GIVEN INSTRUCTION:
Reproduce word for word the portion of the passage on projection separability indices that opens with the words containing "The projection separability" and closes with "1947, doi: 10.1214/aoms/1177730491.".

** START OF EXTRACT **

The projection separability indices (PSIs) are statistical-based measures specifically designed to assess and quantify
the group separability of data samples in a geometrical space of dimensionality reduction analyses based on embedding
algorithms. Currently, this package implements four different PSIs for evaluating group separability:

* **psi-p**: Based on Mann-Whitney U-test p-value [1]
* **psi-roc**: Based on Area Under the ROC-Curve [2]
* **psi-pr**: Based on Area Under the Precision-Recall Curve [3]
* **psi-mcc**: Based on the Matthews Correlation Coefficient [4]

> [1] H. B. Mann and D. R. Whitney, “On a Test of Whether one of Two Random Variables is Stochastically Larger than the Other,” Ann. Math. Stat., vol. 18, no. 1, pp. 50–60, 1947, doi: 10.1214/aoms/1177730491.

** END OF EXTRACT **
** START OF DATASET EXTRACT **

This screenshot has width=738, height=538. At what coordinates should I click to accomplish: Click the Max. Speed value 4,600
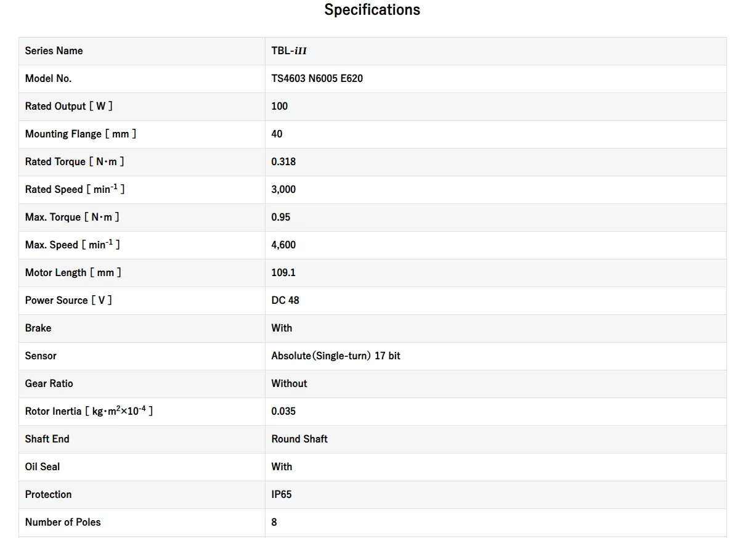tap(283, 245)
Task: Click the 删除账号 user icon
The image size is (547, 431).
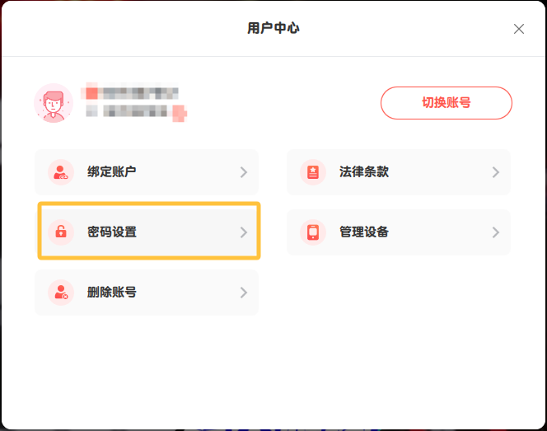Action: 60,293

** END OF DATASET EXTRACT **

THE RESULT:
The projection separability indices (PSIs) are statistical-based measures specifically designed to assess and quantify
the group separability of data samples in a geometrical space of dimensionality reduction analyses based on embedding
algorithms. Currently, this package implements four different PSIs for evaluating group separability:

* **psi-p**: Based on Mann-Whitney U-test p-value [1]
* **psi-roc**: Based on Area Under the ROC-Curve [2]
* **psi-pr**: Based on Area Under the Precision-Recall Curve [3]
* **psi-mcc**: Based on the Matthews Correlation Coefficient [4]

> [1] H. B. Mann and D. R. Whitney, “On a Test of Whether one of Two Random Variables is Stochastically Larger than the Other,” Ann. Math. Stat., vol. 18, no. 1, pp. 50–60, 1947, doi: 10.1214/aoms/1177730491.